Mississippi Clarion Ledger 2018 (Marshall Ramsey)
Marshall Ramsey was awakened by his wife late Friday night with the news: President George H.W. Bush had just died. Right away, Ramsey thought back to his idea.
When former first lady Barbara Bush died in April, Ramsey — the editorial cartoonist for the Mississippi Clarion Ledger — created a memorial illustration that went viral. Days later, when her husband of 73 years became ill, Ramsey began thinking about a companion cartoon to salute the former president.

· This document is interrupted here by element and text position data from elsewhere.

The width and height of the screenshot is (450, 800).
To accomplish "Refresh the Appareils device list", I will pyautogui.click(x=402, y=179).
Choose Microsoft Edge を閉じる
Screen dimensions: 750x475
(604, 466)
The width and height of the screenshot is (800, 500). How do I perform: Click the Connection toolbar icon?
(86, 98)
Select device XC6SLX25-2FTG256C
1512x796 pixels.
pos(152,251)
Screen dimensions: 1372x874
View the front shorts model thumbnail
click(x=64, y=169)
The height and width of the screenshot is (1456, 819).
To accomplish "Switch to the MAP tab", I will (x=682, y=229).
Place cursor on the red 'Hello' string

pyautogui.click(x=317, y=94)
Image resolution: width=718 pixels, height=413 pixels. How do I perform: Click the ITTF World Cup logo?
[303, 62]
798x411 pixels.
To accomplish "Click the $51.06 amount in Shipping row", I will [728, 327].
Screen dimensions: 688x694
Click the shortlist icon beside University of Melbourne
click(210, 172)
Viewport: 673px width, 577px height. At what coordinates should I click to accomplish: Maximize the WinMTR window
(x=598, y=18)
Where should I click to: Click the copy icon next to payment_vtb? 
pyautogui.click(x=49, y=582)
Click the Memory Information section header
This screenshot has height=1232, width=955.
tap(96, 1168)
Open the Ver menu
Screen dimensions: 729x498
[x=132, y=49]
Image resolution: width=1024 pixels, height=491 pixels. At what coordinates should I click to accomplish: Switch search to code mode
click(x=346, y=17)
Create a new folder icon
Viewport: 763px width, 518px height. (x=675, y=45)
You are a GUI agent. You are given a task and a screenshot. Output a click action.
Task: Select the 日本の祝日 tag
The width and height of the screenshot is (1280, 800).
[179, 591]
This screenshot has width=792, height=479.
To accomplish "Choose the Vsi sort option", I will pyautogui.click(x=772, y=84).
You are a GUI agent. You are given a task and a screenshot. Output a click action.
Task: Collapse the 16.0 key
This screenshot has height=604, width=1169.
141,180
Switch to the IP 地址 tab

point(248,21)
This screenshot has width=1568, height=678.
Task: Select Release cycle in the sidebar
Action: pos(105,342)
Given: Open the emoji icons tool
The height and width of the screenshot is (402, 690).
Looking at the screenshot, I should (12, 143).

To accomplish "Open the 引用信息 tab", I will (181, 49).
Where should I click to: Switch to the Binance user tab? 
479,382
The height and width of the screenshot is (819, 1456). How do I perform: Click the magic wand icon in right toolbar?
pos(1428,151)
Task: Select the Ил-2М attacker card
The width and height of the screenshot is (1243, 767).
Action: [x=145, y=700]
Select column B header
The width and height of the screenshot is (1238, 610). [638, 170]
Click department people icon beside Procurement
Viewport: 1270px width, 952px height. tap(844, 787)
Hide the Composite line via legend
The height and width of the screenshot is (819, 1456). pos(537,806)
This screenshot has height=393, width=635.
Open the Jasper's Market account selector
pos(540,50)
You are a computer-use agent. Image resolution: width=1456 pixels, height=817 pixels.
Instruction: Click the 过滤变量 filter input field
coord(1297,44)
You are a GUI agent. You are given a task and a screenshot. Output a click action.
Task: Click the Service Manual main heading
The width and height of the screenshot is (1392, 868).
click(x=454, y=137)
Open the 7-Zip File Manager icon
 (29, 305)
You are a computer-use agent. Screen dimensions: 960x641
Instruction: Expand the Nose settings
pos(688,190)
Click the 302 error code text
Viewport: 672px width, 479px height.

“But he’s tough as nails and bounced back,” Ramsey tells The Washington Post’s Comic Riffs, “so I just filed the idea away.”
Until Friday night, when Ramsey learned the 41st president had died at age 94, according to Bush spokesman Jim McGrath.
“I drew it as quickly as I could and then posted” it on social media, Ramsey says of the tribute. “It seems like I’ve [drawn] so many obituary cartoons this year — 2018 has been cruel. But since the last one was so well-received by the Bush family and by parents who had lost children, I wanted to make sure this one was right.”
This one was indeed right, based on swift public embrace of the work, which readers called “beautiful” and “touching.” The tribute cartoon in April pictured Barbara Bush in heaven, being reunited with her daughter Pauline Robinson “Robin” Bush, who died of leukemia in 1953. The Bush parents had called Robin’s death, at age 3, their greatest sorrow.
In the new cartoon, George H.W. Bush, the former Navy pilot and World War II hero, has flown a TBM Avenger to the pearly gates to be reunited with wife and daughter.
“I consider this cartoon and the Barbara Bush cartoon to be bookends,” says Ramsey, who was humbled by the praise that the cartoon drew — especially that of Jenna Bush Hager, the Bushes' granddaughter.
“This brought me such comfort this morning,” Hager wrote Saturday on Facebook, with a shared image of the cartoon. “I had the opportunity to talk with my grandpa about the afterlife.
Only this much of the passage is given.